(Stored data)
□ □ □
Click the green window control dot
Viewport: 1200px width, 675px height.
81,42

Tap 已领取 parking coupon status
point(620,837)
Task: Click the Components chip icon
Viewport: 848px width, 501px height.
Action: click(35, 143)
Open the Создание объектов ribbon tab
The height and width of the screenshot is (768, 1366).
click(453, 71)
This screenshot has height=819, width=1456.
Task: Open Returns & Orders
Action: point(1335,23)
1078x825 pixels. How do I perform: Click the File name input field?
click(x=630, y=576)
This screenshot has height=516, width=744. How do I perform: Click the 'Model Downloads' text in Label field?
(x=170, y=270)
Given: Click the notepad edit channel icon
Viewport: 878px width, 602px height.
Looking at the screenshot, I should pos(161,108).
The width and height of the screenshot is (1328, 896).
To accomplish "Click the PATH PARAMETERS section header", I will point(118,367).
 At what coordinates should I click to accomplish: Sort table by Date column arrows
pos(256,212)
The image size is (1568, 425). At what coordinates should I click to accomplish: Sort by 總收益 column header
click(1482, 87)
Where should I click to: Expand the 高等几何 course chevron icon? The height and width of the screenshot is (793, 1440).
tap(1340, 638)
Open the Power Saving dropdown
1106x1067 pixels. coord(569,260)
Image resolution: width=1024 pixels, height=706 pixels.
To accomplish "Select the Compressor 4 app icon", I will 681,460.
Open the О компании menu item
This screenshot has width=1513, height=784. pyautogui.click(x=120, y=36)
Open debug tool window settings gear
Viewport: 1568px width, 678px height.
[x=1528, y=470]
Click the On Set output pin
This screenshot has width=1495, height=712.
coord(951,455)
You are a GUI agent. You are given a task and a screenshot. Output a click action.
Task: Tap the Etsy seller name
□ □ □
_REQUIREMENT_
All the data above should be restated in full, exactly.

_SOLUTION TO THIS TASK_
Click the green window control dot
Viewport: 1200px width, 675px height.
81,42

Tap 已领取 parking coupon status
point(620,837)
Task: Click the Components chip icon
Viewport: 848px width, 501px height.
Action: click(35, 143)
Open the Создание объектов ribbon tab
The height and width of the screenshot is (768, 1366).
click(453, 71)
This screenshot has height=819, width=1456.
Task: Open Returns & Orders
Action: point(1335,23)
1078x825 pixels. How do I perform: Click the File name input field?
click(x=630, y=576)
This screenshot has height=516, width=744. How do I perform: Click the 'Model Downloads' text in Label field?
(x=170, y=270)
Given: Click the notepad edit channel icon
Viewport: 878px width, 602px height.
Looking at the screenshot, I should pos(161,108).
The width and height of the screenshot is (1328, 896).
To accomplish "Click the PATH PARAMETERS section header", I will point(118,367).
 At what coordinates should I click to accomplish: Sort table by Date column arrows
pos(256,212)
The image size is (1568, 425). At what coordinates should I click to accomplish: Sort by 總收益 column header
click(1482, 87)
Where should I click to: Expand the 高等几何 course chevron icon? The height and width of the screenshot is (793, 1440).
tap(1340, 638)
Open the Power Saving dropdown
1106x1067 pixels. coord(569,260)
Image resolution: width=1024 pixels, height=706 pixels.
To accomplish "Select the Compressor 4 app icon", I will 681,460.
Open the О компании menu item
This screenshot has width=1513, height=784. pyautogui.click(x=120, y=36)
Open debug tool window settings gear
Viewport: 1568px width, 678px height.
[x=1528, y=470]
Click the On Set output pin
This screenshot has width=1495, height=712.
coord(951,455)
You are a GUI agent. You are given a task and a screenshot. Output a click action.
Task: Tap the Etsy seller name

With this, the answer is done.